Hey Snooki, what's it like on the planet where you live?
Sigh. Poor Snooks. Can't a girl flash her kooka at a club without having an international incident anymore? No? OK fine. Well, at least she still has Jenni to make her feel better. And Vinnie and his, ahem, equipment. If it wasn't so un-ladylike, I'd make reference to her nickname for Vinnie here (cough *Seabiscuit* cough). Hey, her words, not mine. Guess we all know what he's hung like now...
In the masterpiece of dialogue known as "Three Men and a Snooki," quotable lines abound. My personal favorite is when Jionni tells Snooki "What do you mean you're not being yourself? You get drunk seven days a week, hook up with girls, and you flash your underwear, I thought that was who you are?" Ouch, man. Just...ouch. He accompanies this zinger by telling her she was dancing inappropriately in the club "like a pig." And he wonders why she hung up the phone in disgust? I guess everyone has a breaking point, and that includes Snooki.
Even with the knowledge that they're presently still together, I can't help but feel like that relationship is bad for both parties. I know you can't help who you love, but JWOWW nailed it when she said that Snooki isn't herself with Jionni, and that he wants to change who she is as a person. Not to mention the fact that Jionni needs to work on his geography skills. He said he "flew all the way across the country" to see Snooki but Psst, Jionni? You actually flew across several countries. And an ocean. OK, just needed to clear that up.

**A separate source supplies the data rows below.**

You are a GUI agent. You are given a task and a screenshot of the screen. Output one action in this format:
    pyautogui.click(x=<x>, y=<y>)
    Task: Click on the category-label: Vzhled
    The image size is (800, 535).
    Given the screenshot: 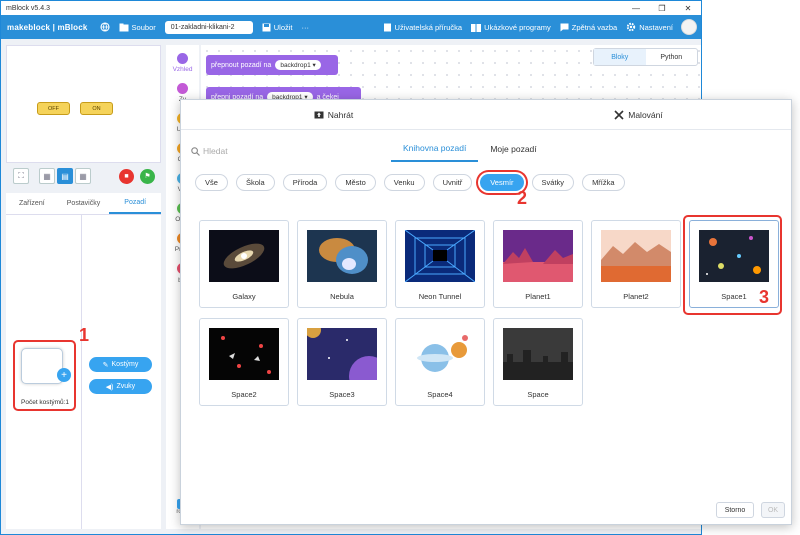 What is the action you would take?
    pyautogui.click(x=182, y=70)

Somewhere out there exists a pint-sized guido who's proud to have his woman show her junk to the world and dress sexy for him, I just know it. Keep holding out hope for that, Snooki. And in the meantime, good thing you have Vinnie's bed to keep you warm.
Another priceless moment was when JWOWW kept telling Snooki she was being a "Sam" and Sammi interjected that she'd prefer if Jenni tell her she's being "the old Sam" because Sam2.0 is so much more mature and handles her relationships better. Actually, Ronnie and Sammi do seem to be more stable these days, and I give Sammi credit for making fun of herself. Then Sammi told Snooki it was OK that she looked like hell, because she obviously felt like it, too. Nice recovery, Sam. It's alright, we were totally all thinking that as well.
Then, Mike tries to claim some extra screen time by attempting to convince Snooki that he's in love with her and would treat her better than Jionni. Nice try, dude, but Snooki made it clear that she doesn't want to have your Situation babies. And speaking of babies...
I think the entire world let out a collective sigh of relief when we found out Deena was not going to be bringing a second generation of Jersey Shore into the world. Yet. Hey, I love their antics as much as the next person, I just don't think they necessarily scream out "parenting material" at this stage of the game.
One has to wonder, however, why Deena seemed more concerned about shaming her parents than about possibly drowning her (imaginary) baby in booze and cigarettes when she did suspect she might be preggers? Deena, you do know babies don't like nicotine and Jagermeister, right?
Luckily JWOWW had her head on straight to consider such matters, and by the end of the episode Deena's lasting legacy was being the girl with the entire apartment piled onto her bed (and for being trapped under the sofa), rather than the girl with the ill thought-out pregnancy scare.
Finally, I'd like to thank Pauly for bringing a little bit of Seaside to Florence when he set up his DJ equipment and turned their house into Karma-Across-The-Ocean. Is there no end to how amusing and likeable that kid is? If I could be guido friends with anyone in that house, Pauly would win hands down. Or rather, abs down. I normally don't care for men with blowouts but I challenge anyone to withstand his prankster charm. The "D" in his name may seem like it's for "DelVecchio," but I like to think it stands for "Dope" (in a good way, obvi). Either that or "Don't touch my hair," which is also highly probable.
Anyway next week we witness the fallout from Snooki's adventures between Vinnie's sheets, and I for one can't wait. Keep it right here for more Lifestyles of the Rich and Fist Pumping, Shore-heads. And until then, try to behave yourselves.